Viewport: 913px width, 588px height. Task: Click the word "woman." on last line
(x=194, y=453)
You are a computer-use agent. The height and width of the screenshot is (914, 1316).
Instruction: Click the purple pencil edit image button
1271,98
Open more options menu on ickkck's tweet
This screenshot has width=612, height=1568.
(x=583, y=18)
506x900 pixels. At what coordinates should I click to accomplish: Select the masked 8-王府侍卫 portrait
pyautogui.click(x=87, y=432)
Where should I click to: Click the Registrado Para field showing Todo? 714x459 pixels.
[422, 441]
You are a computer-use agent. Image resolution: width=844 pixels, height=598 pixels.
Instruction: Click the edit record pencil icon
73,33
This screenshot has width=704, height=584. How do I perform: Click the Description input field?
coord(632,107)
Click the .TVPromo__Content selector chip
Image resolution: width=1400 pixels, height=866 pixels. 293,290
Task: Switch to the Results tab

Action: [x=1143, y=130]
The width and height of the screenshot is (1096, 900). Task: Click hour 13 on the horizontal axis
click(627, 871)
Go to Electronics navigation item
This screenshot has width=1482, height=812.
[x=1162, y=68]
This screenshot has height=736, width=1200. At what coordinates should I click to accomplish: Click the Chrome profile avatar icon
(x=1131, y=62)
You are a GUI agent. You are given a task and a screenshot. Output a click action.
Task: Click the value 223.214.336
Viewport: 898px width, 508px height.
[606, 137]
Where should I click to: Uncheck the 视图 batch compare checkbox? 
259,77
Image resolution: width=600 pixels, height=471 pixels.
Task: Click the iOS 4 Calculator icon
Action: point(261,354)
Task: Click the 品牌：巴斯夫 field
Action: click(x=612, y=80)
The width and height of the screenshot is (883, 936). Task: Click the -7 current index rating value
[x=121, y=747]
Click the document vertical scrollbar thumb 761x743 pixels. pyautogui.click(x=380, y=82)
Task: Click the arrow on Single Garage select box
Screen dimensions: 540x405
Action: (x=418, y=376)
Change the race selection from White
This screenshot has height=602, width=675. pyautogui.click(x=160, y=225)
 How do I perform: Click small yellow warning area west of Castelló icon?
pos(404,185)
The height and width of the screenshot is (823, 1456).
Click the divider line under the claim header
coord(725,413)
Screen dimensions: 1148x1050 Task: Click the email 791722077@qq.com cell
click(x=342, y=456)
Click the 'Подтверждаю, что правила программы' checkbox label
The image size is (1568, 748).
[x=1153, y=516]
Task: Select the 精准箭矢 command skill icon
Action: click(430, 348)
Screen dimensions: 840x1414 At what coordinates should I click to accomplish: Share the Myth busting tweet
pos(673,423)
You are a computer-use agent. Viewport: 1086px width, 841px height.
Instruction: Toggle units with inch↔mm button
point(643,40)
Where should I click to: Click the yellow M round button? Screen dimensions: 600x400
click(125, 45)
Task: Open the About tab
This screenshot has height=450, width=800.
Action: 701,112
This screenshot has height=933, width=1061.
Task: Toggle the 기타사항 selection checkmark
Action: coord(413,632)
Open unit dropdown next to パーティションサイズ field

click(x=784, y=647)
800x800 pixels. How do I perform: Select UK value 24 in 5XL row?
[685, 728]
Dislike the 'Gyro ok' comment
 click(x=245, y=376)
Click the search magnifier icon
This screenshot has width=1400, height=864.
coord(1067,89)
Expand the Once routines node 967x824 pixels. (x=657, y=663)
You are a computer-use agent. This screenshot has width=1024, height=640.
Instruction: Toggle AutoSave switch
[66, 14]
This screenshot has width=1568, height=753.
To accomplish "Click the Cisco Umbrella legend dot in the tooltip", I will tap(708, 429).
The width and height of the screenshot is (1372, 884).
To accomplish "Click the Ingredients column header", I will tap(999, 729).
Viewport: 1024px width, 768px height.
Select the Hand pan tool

Exercise aim -
Which of the lines above mention the word "will"? Pull those lines out.

Task result -
To accomplish "Click the Cisco Umbrella legend dot in the tooltip", I will tap(708, 429).
To accomplish "Click the Ingredients column header", I will tap(999, 729).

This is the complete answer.